The United Nations General Assembly honored Kim Jong Il with a moment of silence, in the latest international tribute to the late dictator who operated one of the most repressive countries in the world.
Nassir Abdulaziz Al-Nasser, president of the U.N. General Assembly, granted the request for the moment of silence Thursday. As the United States and other western delegations boycotted, the rest of the delegates and officials in the chamber stood in silence for about 25 seconds, some bowing their heads.
The tribute came after Nasser, as well as the leaders of Russia, Venezuela and other countries, visited the North Korean mission at the U.N. the day before, according to North Korea's state-run Korean Central News Agency.
According to Reuters, Nasser said he granted the request from North Korea for the moment of silence because of "protocol," though some western diplomats were surprised.
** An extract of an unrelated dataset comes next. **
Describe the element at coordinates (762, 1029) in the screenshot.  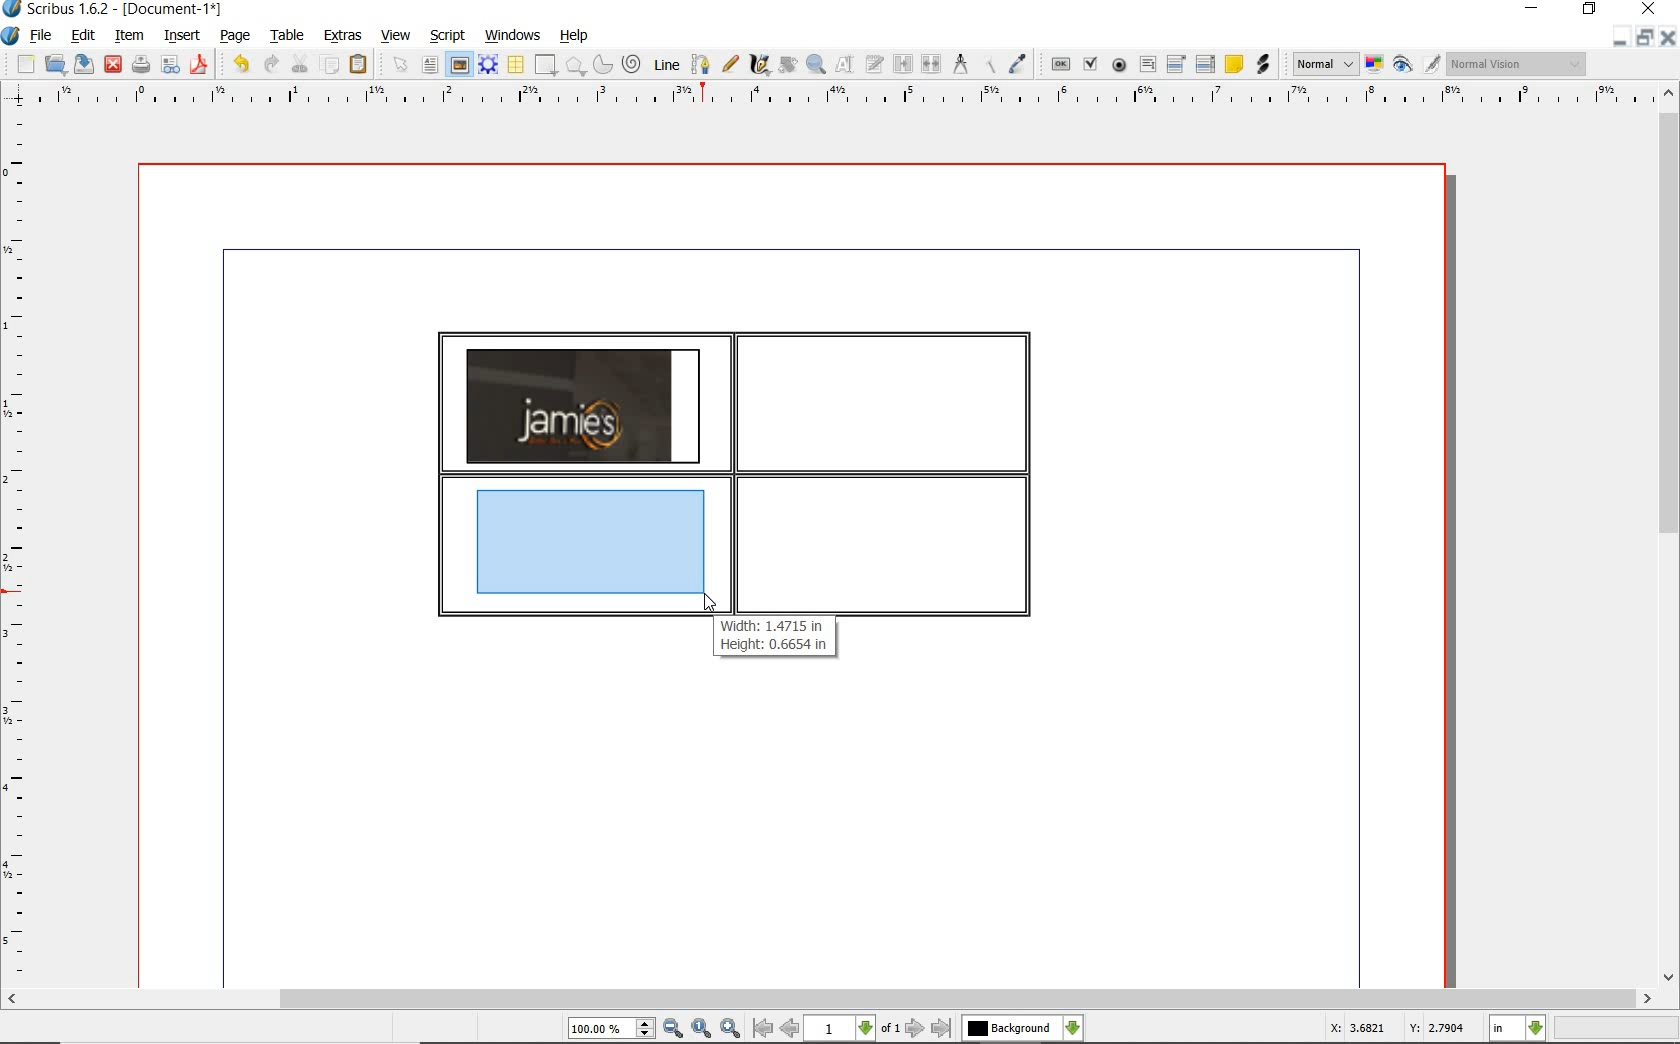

The action seemed to conflict with a separate resolution adopted in the General Assembly voicing concern with human rights violations inside North Korea.
Earlier this week, KCNA also reported that former U.S. President Jimmy Carter sent a personal condolence letter to Kim Jong Un, the son of the late North Korean leader who was tapped to succeed him.
The news agency said Carter wished the next leader of North Korea "every success as he assumes his new responsibility of leadership, looking forward to another visit to (North Korea) in the future."
A representative for Carter so far has not returned a request for comment on whether the KCNA account was accurate.